At last some good news for owners of second homes: Ofgem has ordered electricity providers to offer tariffs which have no standing charges, but where instead householders pay more per unit of electricity consumed. True, it isn’t second-home owners which Ofgem had in mind when it came up with the idea, rather low income consumers whom it believes are losing out under the current system. But there is no question as to whom will be the biggest beneficiaries: people who only use their properties occasionally. If you visit your Cornish clifftop mansion for only four weeks a year you stand to make a substantial saving.
Standing charges have become the latest bugbear for poverty campaigners. According to Martin Lewis, they amount to a ‘poll tax’. But there is sound logic behind them. It costs money to maintain an electricity connection to a property. Wires must be maintained, as must substations and other electricity infrastructure. If you leave a property empty for months on end and don’t use any electricity, your electricity supplier would be making a loss on a tariff with no standing charge. How is it going to bear that? By jacking up the per-unit prices that it charges everyone for power.
In spite of this, electricity suppliers have in the past been happy to offer tariffs with zero standing charge. In 2021, there were three companies doing it: Npower, Eon and Utilita. The latter does, in fact, still offer a zero standing charge tariff. The ability of energy companies to offer such tariffs has, however, been undermined by the energy price cap. Since unit prices for gas and electricity have been capped, energy companies have less flexibility to offer a range of different tariffs, from which you can choose one which best matches your pattern of electricity usage. Energy companies have all gravitated to pretty well the same tariff, making it fairly pointless to shop around.
This wasn’t what was intended when utilities were privatised in the late 1980s: we were all expected to use our consumer power to switch suppliers and so help force prices down.
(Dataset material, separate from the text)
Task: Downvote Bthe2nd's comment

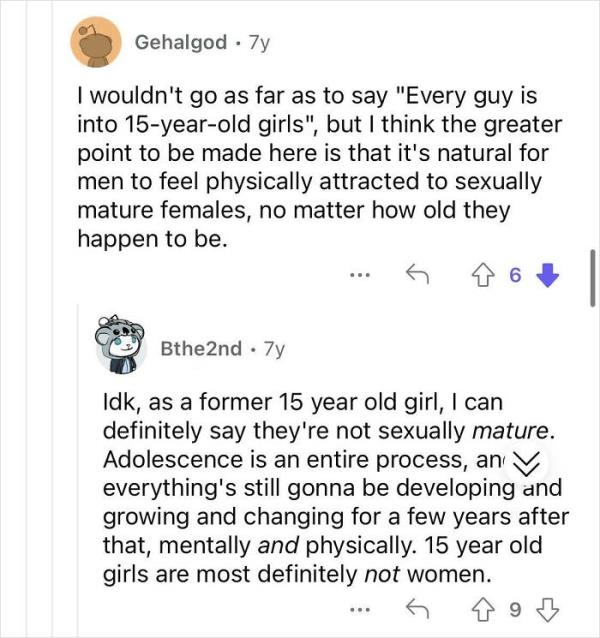Action: [548, 610]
Indeed, for the first quarter of a century after privatisation, that is how things worked: we had a healthy amount of competition. Some suppliers, it has to be said, did behave badly – tales emerged of people who had been switched from one supplier to another without apparently being aware of it.
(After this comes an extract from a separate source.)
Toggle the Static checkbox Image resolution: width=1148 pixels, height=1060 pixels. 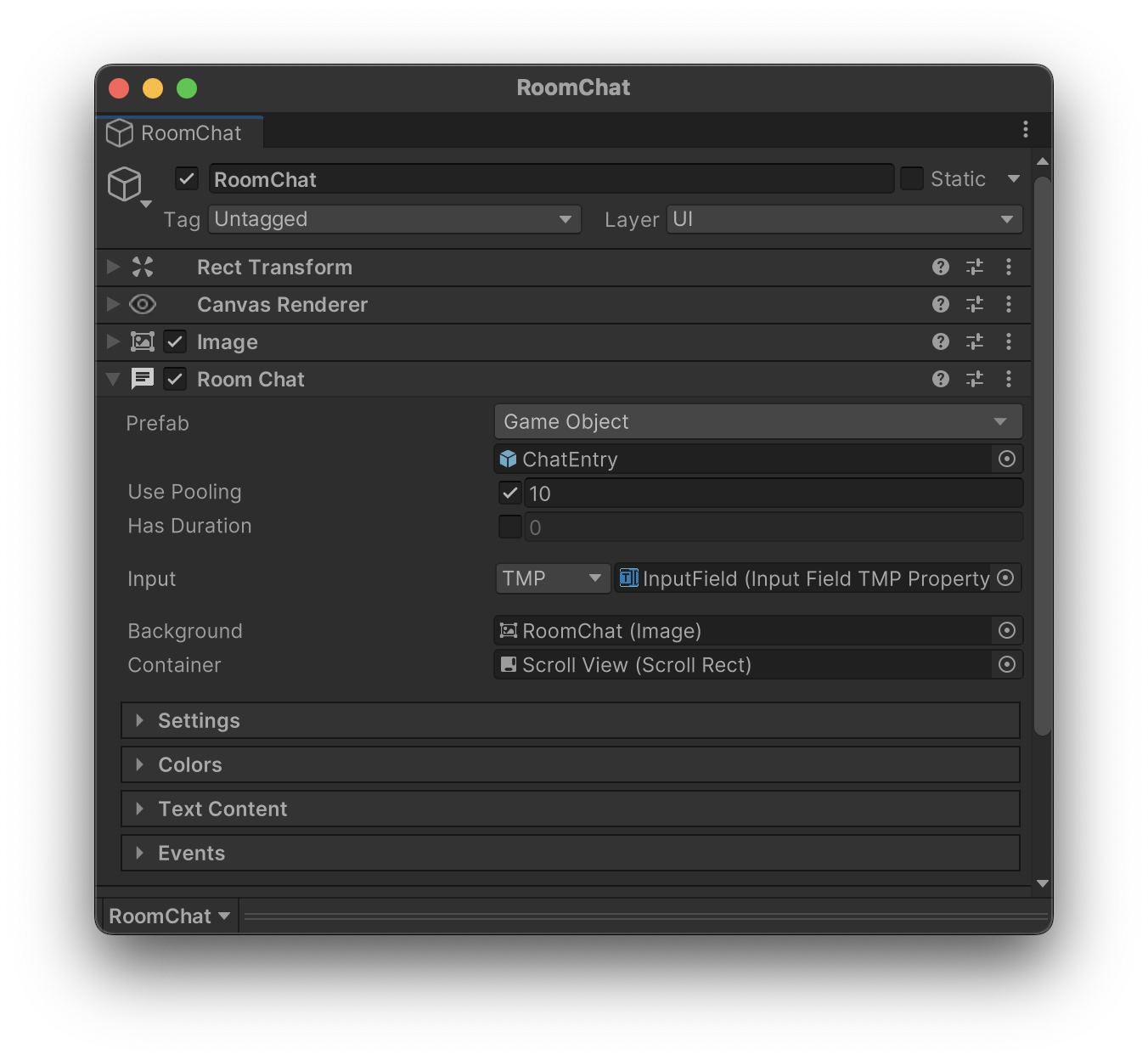911,179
Sometimes, as I found out myself, suppliers messed up the switch and took over the supply of the wrong property, suddenly landing customers with a bill for a house which was not their’s. But then Ed Miliband came up with his idea for an energy price cap, and Theresa May – who was actually in power – copied it. The electricity and gas market has since become a bizarre beast, where there is notionally loads of consumer choice but where competition has effectively been regulated out of the system.
Moreover, the original justification for the energy cap – the notion that the big six companies, as existed at the time, were ripping us off – turned out to be wrong. One after another, the challenger energy companies which started offering us enticingly low tariffs went bust. Their business models, it turned out, were fatally flawed. It is all very well Ofgem forcing electricity suppliers to offer tariffs without a standing charge, but there is really no substitute for genuine competition. That is far from what we have at the moment.